DNA aptamers against the receptor binding region of hemagglutinin prevent avian influenza viral infection.

机构信息

Department of Life Science, Hallym University, Chuncheon 200-702, Korea.

出版信息

Mol Cells. 2011 Dec;32(6):527-33. doi: 10.1007/s10059-011-0156-x. Epub 2011 Nov 3.

DOI:10.1007/s10059-011-0156-x
PMID:22058017
原文链接:https://pmc.ncbi.nlm.nih.gov/articles/PMC3887679/
Abstract

The entrance of influenza virus into host cells is facilitated by the attachment of the globular region of viral hemagglutinin to the sialic acid receptors on host cell surfaces.
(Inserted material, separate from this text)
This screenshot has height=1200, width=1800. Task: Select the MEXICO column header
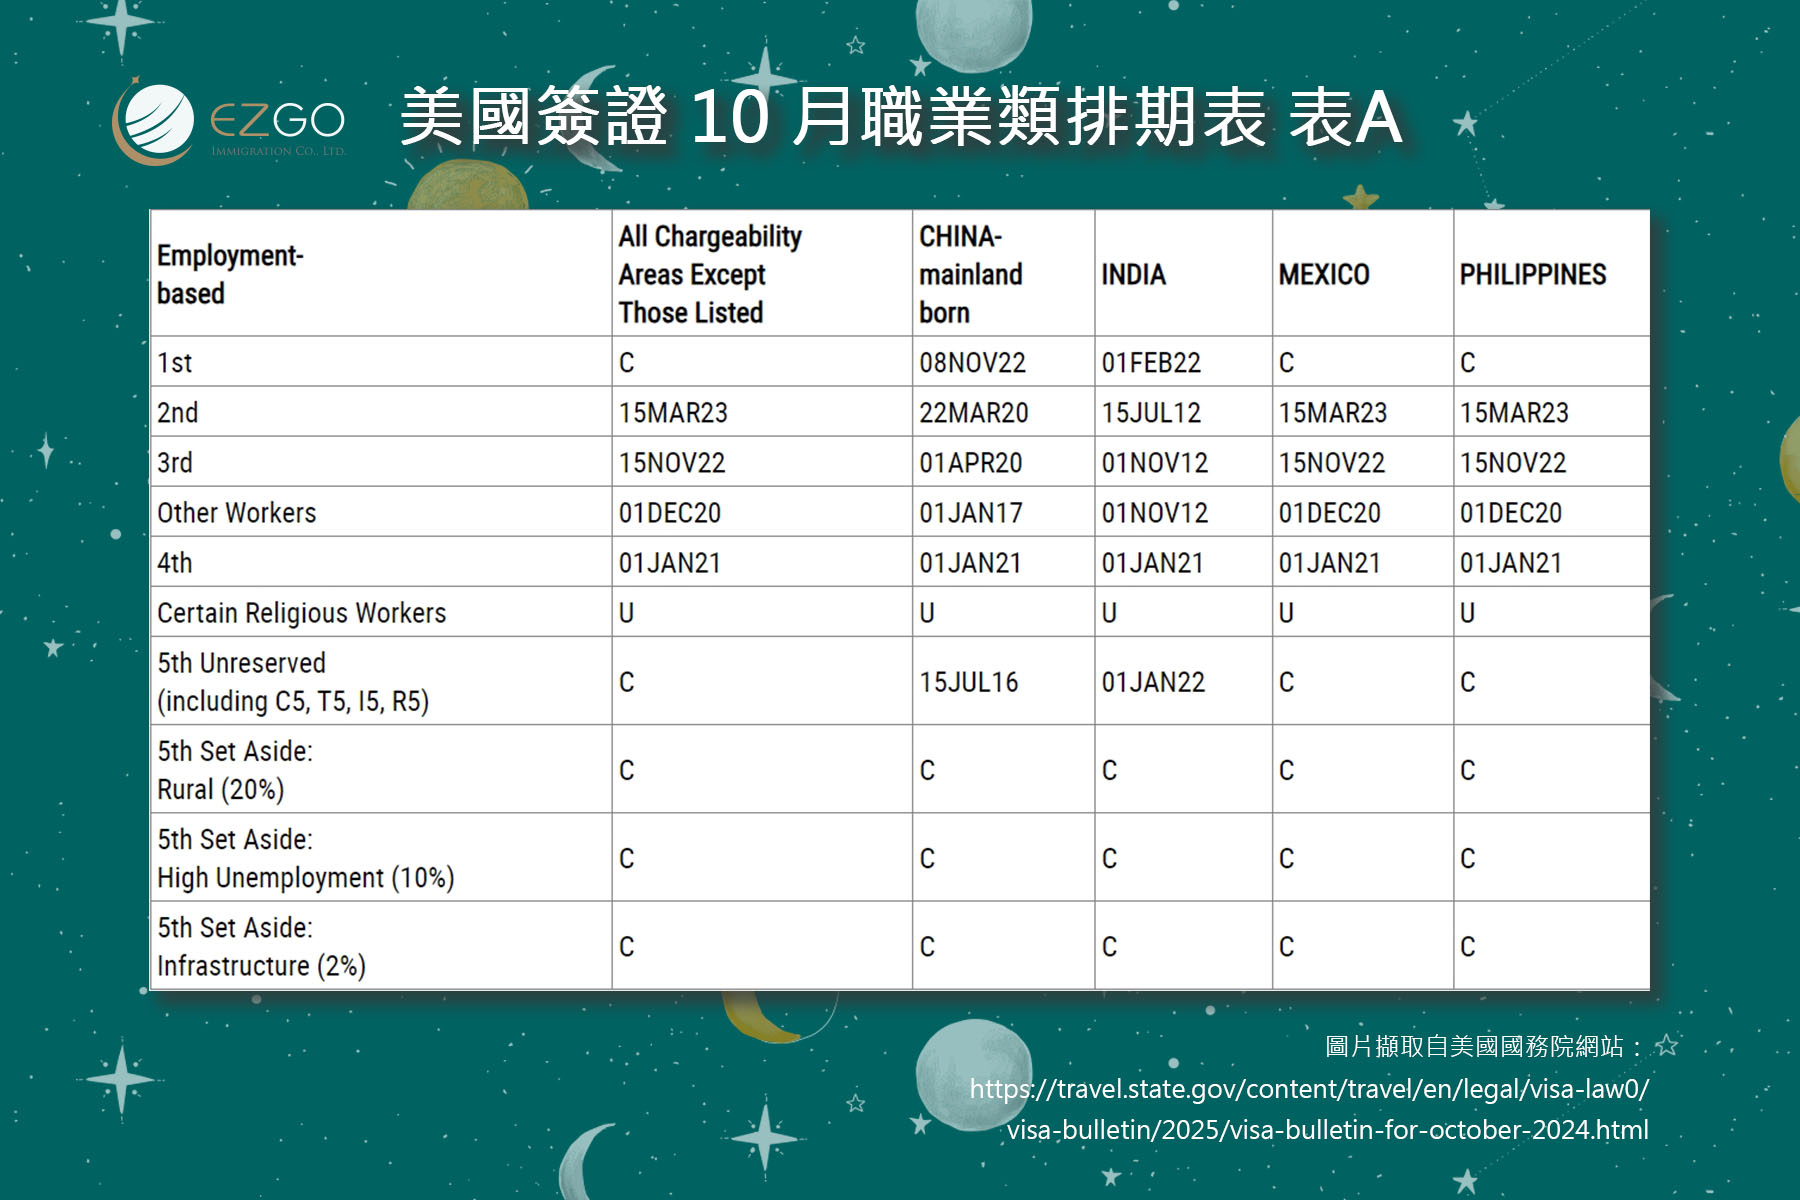1323,274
In this study, we have cloned the cDNA fragment encoding the entire globular region (residues 101-257) of hemagglutinin of the H9N2 type avian influenza virus (A/ck/Korea/ms96/96). The protein segment (denoted as the H9 peptide), which was expressed and purified in E. coli, was used for the immunization of BALB/c mice to obtain the anti-H9 antiserum. To identify specific DNA aptamers with high affinity to H9 peptide, we conducted the SELEX method; 19 aptamers were newly isolated. A random mixture of these aptamers showed an increased level of binding affinity to the H9 peptide. The sequence alignment analysis of these aptamers revealed that 6 aptamers have highly conserved consensus sequences. Among these, aptamer C7 showed the highest similarity to the consensus sequences. Therefore, based on the C7 aptamer, we synthesized a new modified aptamer designated as C7-35M. This new aptamer showed strong binding capability to the viral particles. Furthermore, it could prevent MDCK cells from viral infection by strong binding to the viral particles. These results suggest that our aptamers can recognize the hemagglutinin protein of avian influenza virus and inhibit the binding of the virus to target receptors required for the penetration of host cells.

摘要

流感病毒进入宿主细胞是通过病毒血凝素的球形区域与宿主细胞表面的唾液酸受体附着来实现的。在这项研究中,我们克隆了编码 H9N2 型禽流感病毒(A/ck/Korea/ms96/96)血凝素整个球形区域(残基 101-257)的 cDNA 片段。在大肠杆菌中表达和纯化的该蛋白片段(表示为 H9 肽)被用于免疫 BALB/c 小鼠以获得抗 H9 血清。为了鉴定对 H9 肽具有高亲和力的特异性 DNA 适体,我们进行了 SELEX 方法;新分离出 19 个适体。这些适体的随机混合物显示出对 H9 肽的结合亲和力增加。对这些适体的序列比对分析表明,有 6 个适体具有高度保守的共识序列。其中,适体 C7 与共识序列最相似。因此,基于 C7 适体,我们合成了一种新的修饰适体,命名为 C7-35M。这种新的适体显示出与病毒颗粒强烈的结合能力。此外,它可以通过与病毒颗粒的强结合来阻止 MDCK 细胞被病毒感染。这些结果表明,我们的适体可以识别禽流感病毒的血凝素蛋白,并抑制病毒与穿透宿主细胞所需的靶受体的结合。